L2-4 Flashcards
LO: Define the main pattern recognition receptor (PRR) families
PAMPS -(Microbial non-self) Recognition of patterns of molecules (PAMPS) found on pathogens and not usually on host cells. These are ‘essential’ to the pathogen, highly conserved.
DAMPS (Consequence of injury of infection) Endogenous molecules to alert the host to tissue injury and initiate repair.
- Intracellularly PRRs identify DNA/RNA outside the nucleus.
- ECM fragments released in response to injury eg. proteins like Tenascin-C (seen in asthma).
Missing Self - Cells express MHC in ordinary health to express host proteins to the immune system (inhibitory signal). If cells lack host MHC, they are killed by NK cells.
LO: Understand the basic concepts concerning the innate immune response during respiratory disease.
Innate immunity
Rapid host defence
We are born with it and it remains unchanged
Evolutionarily conserved
Involves recognition of invading pathogens and activation of response
Emerging as a critical mediator of inflammatory diseases and implicated in the development of some diseases
LO: Briefly summarise the vascular and cellular response to PRR activation using TLR4 as the
example.
TLR4 is a RTK located on the cell surface of sentinel cells such as macrophages, dendritic cells, mast cells and exposed epithelial cells.
In response to viral infections, TLR4 translocates to endosomes where it is bound/activated by pathogen DNA/RNA which appear in phagosomes. It binds the adaptor protein TRIF, which via a signalling cascade triggers the release of pro-inflammatory cytokines and chemokines.
In response to bacterial infections, bacteria cell walls/ endotoxins bind/activate TLR4, which binds Myd88 via the bridging adapter TIRAP. This causes an intracellular cascade which results in MAPK and NF-KB signalling responses.
NF-KB- MAPK signalling has systemic effects via the acute phase response. 5 cytokines act as the ‘main players’
- IL-1B ~ Activated vascular endothelium, activates lymphocytes.

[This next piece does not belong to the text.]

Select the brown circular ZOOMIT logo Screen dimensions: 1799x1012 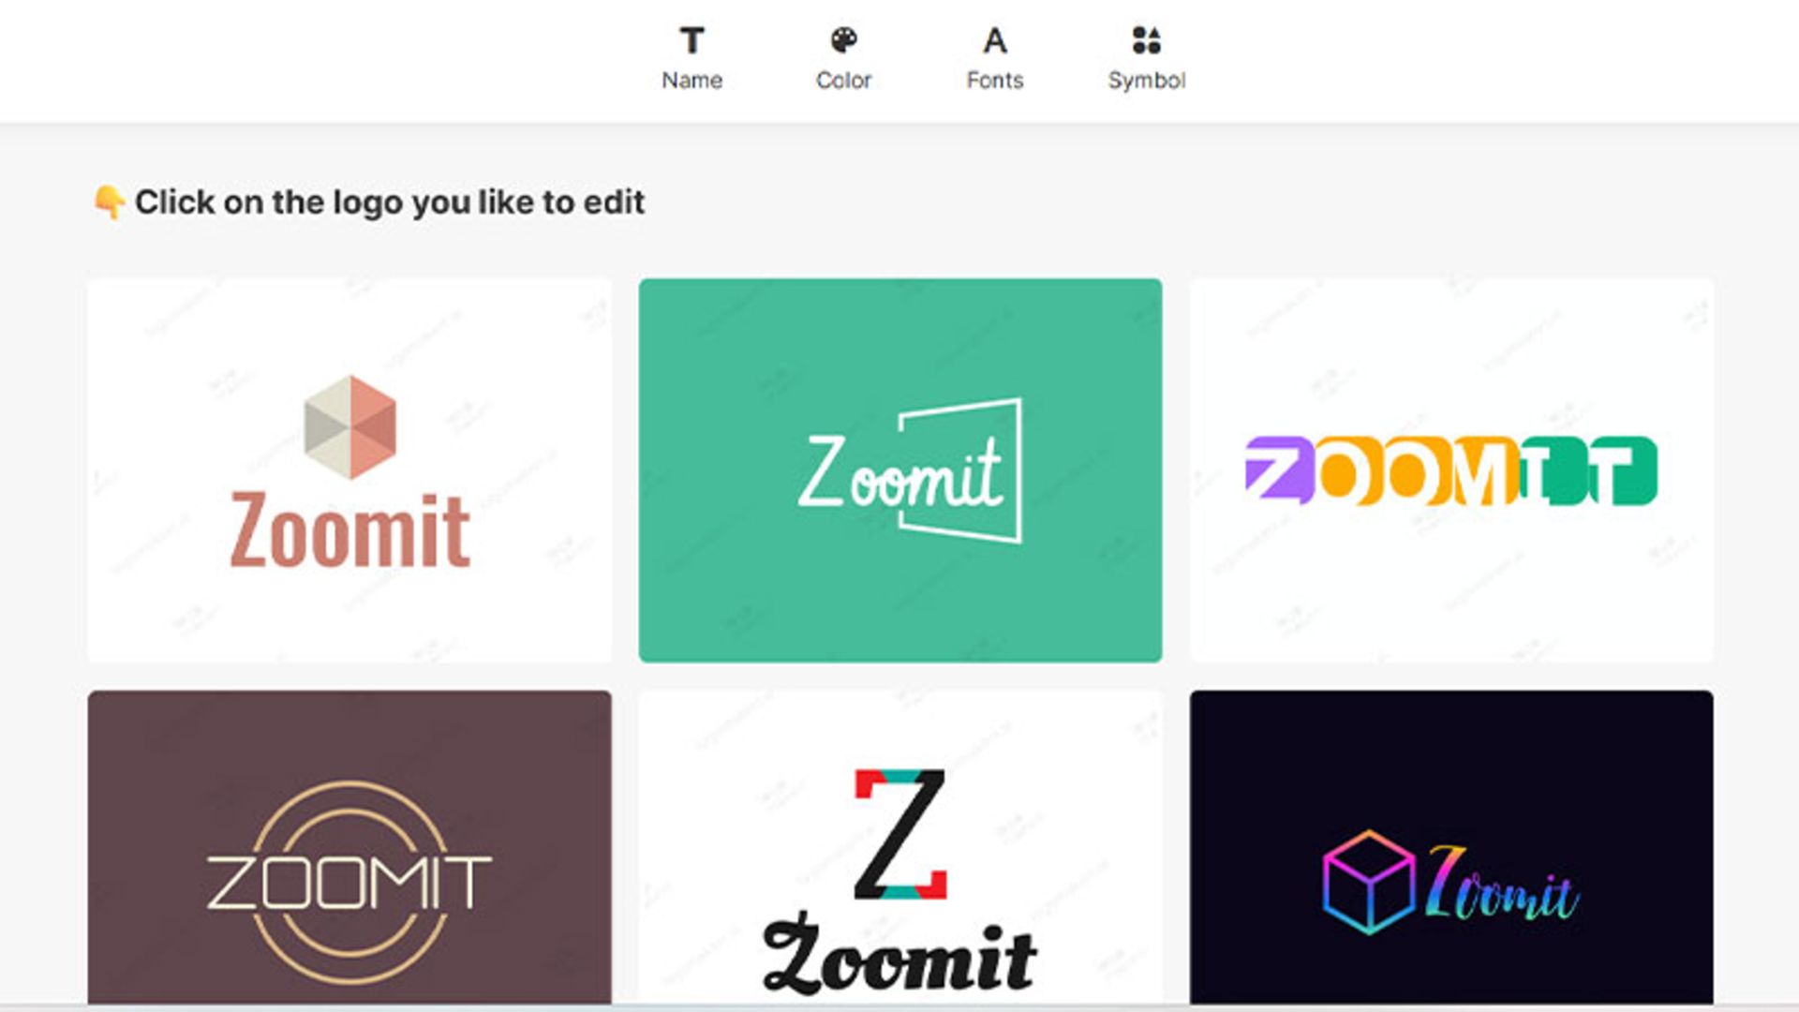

- TNF-a ~ Activated vascular endothelium which increases vascular permeability hence increased entry of IgG. (Also, initiation of adaptive immunity by causing dendritic cells to migrate to lymph nodes).
- IL-6 ~ Activates lymphocytes, incr. antibody production.
- IL-8 ~ Chemotactic factor recruits neutrophils, basophils and T cells to site of infection.
IL-12 ~ Activates NK cells, induces differentiation of CD4 cells into TH1 cells.
Systemic effects - Fever, initiation of adaptive immunity via TNF-a activation of dendritic cell migration to lymph nodes.
LO: Understand the benefits and risks of therapeutically targetting PRRs to limit inflammatory
airway diseases.
Antagonists - Useful in the suppression of unnecessary propagation of immune response, which can be deleterious to the host if allowed to continue. These block ligand receptor or other binding events of common signalling pathways. Side-effects - Potentially repress necessary protective mechanisms.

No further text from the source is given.